* GIVEN REQUEST:
Copy out the items below verbatim, from the start through the line containing "pos(314,569)", including both ends.

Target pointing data
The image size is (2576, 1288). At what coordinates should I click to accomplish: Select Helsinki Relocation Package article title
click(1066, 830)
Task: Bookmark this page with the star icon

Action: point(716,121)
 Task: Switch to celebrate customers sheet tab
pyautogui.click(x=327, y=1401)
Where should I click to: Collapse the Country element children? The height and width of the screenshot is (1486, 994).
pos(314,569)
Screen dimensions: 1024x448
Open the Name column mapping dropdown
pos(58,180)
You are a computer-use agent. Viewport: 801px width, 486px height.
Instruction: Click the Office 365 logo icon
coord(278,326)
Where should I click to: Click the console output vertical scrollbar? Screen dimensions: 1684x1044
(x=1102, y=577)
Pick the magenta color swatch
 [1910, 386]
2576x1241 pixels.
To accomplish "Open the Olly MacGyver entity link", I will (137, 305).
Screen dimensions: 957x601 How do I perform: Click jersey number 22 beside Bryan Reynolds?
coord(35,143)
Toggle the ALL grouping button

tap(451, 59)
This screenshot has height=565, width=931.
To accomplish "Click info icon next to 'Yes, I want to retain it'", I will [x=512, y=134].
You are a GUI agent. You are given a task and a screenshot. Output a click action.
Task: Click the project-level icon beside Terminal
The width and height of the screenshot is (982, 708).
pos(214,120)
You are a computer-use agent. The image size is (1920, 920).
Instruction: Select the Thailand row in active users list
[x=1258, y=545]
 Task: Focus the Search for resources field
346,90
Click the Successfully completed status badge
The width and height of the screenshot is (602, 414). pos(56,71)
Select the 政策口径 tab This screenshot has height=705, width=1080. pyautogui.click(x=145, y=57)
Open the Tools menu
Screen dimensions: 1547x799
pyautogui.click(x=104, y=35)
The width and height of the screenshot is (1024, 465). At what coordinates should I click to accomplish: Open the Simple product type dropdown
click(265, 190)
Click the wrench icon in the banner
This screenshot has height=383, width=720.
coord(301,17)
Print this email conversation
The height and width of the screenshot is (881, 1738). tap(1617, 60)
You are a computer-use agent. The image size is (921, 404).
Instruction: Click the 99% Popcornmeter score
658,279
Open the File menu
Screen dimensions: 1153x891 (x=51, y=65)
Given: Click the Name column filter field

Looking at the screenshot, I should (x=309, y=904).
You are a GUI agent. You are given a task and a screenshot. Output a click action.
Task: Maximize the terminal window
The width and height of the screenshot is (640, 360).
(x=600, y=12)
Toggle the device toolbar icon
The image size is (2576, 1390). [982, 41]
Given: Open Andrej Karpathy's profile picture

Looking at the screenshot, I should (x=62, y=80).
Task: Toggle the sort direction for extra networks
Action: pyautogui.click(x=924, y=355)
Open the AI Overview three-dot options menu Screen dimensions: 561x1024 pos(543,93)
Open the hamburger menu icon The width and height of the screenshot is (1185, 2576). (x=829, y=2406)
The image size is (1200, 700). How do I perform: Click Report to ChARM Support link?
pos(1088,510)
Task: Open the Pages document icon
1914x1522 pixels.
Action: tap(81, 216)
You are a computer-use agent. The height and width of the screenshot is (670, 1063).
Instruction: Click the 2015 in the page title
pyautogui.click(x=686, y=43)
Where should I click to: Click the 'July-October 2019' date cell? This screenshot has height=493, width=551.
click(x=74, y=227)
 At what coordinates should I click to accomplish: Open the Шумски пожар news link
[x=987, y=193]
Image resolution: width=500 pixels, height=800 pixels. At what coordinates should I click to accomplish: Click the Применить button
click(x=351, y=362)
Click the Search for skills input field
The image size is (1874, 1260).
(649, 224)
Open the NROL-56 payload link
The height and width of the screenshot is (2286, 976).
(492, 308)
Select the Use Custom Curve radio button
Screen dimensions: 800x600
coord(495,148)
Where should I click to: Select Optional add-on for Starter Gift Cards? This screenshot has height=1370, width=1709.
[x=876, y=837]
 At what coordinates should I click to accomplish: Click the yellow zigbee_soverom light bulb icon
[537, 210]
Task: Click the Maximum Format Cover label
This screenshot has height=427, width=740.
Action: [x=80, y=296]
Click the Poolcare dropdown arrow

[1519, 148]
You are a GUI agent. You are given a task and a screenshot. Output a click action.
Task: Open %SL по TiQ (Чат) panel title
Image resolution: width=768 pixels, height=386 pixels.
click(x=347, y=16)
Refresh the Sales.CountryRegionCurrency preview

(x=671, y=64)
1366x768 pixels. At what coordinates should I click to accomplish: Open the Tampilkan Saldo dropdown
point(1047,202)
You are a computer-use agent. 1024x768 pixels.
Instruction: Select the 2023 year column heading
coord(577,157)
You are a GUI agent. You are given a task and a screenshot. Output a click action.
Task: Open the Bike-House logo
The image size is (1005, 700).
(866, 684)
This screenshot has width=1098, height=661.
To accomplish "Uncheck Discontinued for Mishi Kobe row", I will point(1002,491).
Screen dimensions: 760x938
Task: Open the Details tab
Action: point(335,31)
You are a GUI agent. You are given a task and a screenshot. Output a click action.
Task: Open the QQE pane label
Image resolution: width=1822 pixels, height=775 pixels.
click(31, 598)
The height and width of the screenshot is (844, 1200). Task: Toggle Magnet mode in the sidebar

* RESULT OF THE TASK:
The image size is (2576, 1288). At what coordinates should I click to accomplish: Select Helsinki Relocation Package article title
click(1066, 830)
Task: Bookmark this page with the star icon

Action: point(716,121)
 Task: Switch to celebrate customers sheet tab
pyautogui.click(x=327, y=1401)
Where should I click to: Collapse the Country element children? The height and width of the screenshot is (1486, 994).
pos(314,569)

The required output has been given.